Mary J. Blige a frappé avec 5 millions de dollars de procès de Misa Hylton contre le rappeur Vado

Mary J. Blige est poursuivie par un ami et styliste de longue date Misa Hylton, pour avoir prétendument fait dérailler la carrière de Vado et le forcer à se retirer d'un accord de gestion.

Dans un rapport explosif le mardi 29 avril, Allhiphop a révélé que Hylton accuse Mary et son entreprise, Beautiful Life Productions, d'interférer avec un accord de gestion signé entre Vado et son entreprise, MISA

Selon les Docs, Hylton et Vado ont signé leur accord en juillet 2023, qui aurait accordé à son entreprise 20% des revenus du rappeur de Harlem. Il a ensuite signé un accord de distribution pour sa musique en octobre de la même année avec les belles productions de la vie de Mary.

En juillet 2024, il aurait terminé son album – mais Hylton allègue que Mary a ensuite menacé de la mettre de côté et de bloquer ses opportunités de tournée s'il ne cassait pas son contrat de gestion. Elle allègue également que Mary l'a persuadé de rompre l'accord en le courant sur des yachts privés, lors d'événements exclusifs et plus encore, et que la raison principale était parce que le chef de la sécurité de Mary (qui est également nommé son petit ami dans le costume) voulait gérer Vado lui-même.
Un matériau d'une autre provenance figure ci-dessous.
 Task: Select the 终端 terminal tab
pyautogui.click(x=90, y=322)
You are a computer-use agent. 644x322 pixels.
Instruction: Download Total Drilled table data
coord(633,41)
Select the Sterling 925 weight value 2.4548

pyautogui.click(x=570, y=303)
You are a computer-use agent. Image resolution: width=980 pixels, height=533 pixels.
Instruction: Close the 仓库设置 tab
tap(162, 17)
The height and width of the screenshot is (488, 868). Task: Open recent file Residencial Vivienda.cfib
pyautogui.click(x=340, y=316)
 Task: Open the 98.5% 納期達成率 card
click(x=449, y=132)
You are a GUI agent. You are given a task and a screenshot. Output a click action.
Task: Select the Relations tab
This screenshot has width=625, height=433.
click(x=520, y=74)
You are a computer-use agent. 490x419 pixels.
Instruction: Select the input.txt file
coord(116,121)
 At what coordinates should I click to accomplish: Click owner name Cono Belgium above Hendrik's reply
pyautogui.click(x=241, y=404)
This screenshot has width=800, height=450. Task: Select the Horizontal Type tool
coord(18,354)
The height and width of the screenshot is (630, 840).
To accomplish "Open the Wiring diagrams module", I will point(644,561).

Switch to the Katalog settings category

Hylton allègue qu'elle a des preuves sous la forme de messages privés de Mary à Vado et soutient que les actions du chanteur ont laissé Vado dans la «servitude économique», incapable de gagner des revenus ou de rembourser les avancées liées à son accord d'enregistrement.

Elle demande 5 millions de dollars de dommages-intérêts pour rupture de contrat, détresse émotionnelle et interférence dans les relations commerciales, ainsi qu'une injonction pour éviter de perturber davantage de perturbations de Blige ou de son entreprise.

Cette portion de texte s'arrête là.